In the event the quarterly advances of the cash bonus paid during the
year exceeds the cash bonus to be paid based on annual audited
financial statements, Nowek will pay the excess within ten (10) days
following such determination.
The Compensation payable pursuant to this Section 2.1 shall be retroactive to
January 1, 1997, notwithstanding the date of execution of this Agreement, in
view of the performance by Nowek of the duties described in this Agreement since
January 1, 1997.
3. STOCK OPTIONS
3.1 In addition to the compensation payable pursuant to Section 2.1,
Turbodyne shall grant to Nowek options to acquire 200,000 shares of stock in
Turbodyne in each year of the term of this agreement. The option price and the
terms and conditions of the options shall be determined in accordance with the
Turbodyne stock option plan in effect at the time of granting of the options.
The options shall be in effect for a five year term following the granting of
the options. It is understood that these stock options are intended to give Xx.
Xxxxx in incentive to manage Turbodyne and its subsidiary to the benefit of
Turbodyne. To the extent Turbodyne registers any stock in the United States or
Canada under any registration statement during the term of this agreement,
Turbodyne agrees to register sufficient shares to cover the options herein
described. The options are granted in consideration of the execution of this
contract and will survive Xx. Xxxxx'x termination. Turbodyne represents that
any shares referred to above will be issued to Xx. Xxxxx free and clear of any
liens and encumbrances.

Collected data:
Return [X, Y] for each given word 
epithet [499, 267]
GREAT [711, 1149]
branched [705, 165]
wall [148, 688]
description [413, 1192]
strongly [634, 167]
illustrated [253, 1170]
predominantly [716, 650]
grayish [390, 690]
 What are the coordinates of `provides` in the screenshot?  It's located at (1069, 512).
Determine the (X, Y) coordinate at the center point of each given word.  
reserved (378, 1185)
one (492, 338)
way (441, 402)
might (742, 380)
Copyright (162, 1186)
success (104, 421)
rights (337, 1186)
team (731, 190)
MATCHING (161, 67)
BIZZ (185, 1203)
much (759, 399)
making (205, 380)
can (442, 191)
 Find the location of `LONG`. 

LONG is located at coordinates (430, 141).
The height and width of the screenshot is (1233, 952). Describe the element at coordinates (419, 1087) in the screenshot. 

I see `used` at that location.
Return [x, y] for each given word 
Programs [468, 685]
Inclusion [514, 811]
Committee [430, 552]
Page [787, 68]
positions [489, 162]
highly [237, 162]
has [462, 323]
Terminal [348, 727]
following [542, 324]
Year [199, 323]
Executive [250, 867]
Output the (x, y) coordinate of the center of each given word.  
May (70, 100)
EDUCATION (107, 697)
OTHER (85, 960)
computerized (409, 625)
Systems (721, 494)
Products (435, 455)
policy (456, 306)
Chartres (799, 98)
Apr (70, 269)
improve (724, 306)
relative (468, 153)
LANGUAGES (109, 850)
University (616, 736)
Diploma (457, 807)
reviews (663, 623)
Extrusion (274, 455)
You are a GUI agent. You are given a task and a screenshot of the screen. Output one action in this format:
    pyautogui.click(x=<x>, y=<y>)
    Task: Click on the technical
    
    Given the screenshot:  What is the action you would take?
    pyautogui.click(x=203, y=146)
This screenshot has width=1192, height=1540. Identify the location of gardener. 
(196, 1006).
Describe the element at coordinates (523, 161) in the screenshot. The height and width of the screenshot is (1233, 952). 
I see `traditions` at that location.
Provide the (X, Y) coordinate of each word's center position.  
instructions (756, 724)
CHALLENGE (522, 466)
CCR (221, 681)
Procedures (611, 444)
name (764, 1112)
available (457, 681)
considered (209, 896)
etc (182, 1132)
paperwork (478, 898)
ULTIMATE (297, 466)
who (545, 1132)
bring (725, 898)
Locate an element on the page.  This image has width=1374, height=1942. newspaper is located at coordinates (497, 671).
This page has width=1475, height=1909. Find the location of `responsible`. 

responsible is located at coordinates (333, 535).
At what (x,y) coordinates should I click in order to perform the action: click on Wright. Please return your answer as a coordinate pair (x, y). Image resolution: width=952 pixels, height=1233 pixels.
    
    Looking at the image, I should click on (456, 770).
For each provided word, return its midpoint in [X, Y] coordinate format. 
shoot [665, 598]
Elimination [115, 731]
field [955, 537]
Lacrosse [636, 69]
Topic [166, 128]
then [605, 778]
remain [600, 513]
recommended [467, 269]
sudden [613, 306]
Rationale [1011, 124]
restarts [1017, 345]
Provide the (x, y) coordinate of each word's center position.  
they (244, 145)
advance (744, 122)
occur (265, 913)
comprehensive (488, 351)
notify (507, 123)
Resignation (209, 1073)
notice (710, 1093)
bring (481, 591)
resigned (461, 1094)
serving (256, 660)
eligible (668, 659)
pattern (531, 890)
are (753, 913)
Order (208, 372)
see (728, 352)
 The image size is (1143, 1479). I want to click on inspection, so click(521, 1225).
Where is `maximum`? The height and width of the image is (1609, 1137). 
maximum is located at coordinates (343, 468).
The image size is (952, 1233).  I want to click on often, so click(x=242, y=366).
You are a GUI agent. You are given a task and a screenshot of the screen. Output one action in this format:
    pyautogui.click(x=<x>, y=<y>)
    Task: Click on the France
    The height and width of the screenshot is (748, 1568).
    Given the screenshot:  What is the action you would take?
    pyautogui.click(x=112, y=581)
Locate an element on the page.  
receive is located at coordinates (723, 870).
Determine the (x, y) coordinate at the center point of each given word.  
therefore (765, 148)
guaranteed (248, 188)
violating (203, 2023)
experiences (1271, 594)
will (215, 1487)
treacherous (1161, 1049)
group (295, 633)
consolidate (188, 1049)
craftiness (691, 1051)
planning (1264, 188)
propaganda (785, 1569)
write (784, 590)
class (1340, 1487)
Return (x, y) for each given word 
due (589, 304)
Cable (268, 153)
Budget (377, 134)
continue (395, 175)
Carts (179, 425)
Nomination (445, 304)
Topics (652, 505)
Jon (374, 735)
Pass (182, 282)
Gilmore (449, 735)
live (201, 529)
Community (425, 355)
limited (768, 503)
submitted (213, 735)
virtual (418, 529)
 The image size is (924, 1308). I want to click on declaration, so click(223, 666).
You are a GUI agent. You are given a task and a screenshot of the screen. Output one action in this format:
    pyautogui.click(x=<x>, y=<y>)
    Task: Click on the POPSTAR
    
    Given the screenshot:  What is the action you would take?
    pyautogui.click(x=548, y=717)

PROBLEM SET:
1) Please list every document or instrument that the compensation agreement excerpt mentions.
2) Carry on the compensation agreement excerpt from its final sentence.

ANSWERS BELOW:
1)
- Annual audited financial statements
- This Agreement (also called "this contract")
- The Turbodyne stock option plan
- Registration statement

2)
4. OTHER BENEFITS
4.1 Nowek, and Nowek's spouse and children, shall be entitled to
participate in any life and disability insurance, pension, dental, medical,
pharmaceutical, hospitalization, health insurance and such other employee
benefit programs as may be provided from time to time by Turbodyne and TSI.
Nowek will be entitled to participate in any pension plan approved by the board
of directors of Turbodyne or TSI from time to time and available to the officers
and directors of Turbodyne and TSI.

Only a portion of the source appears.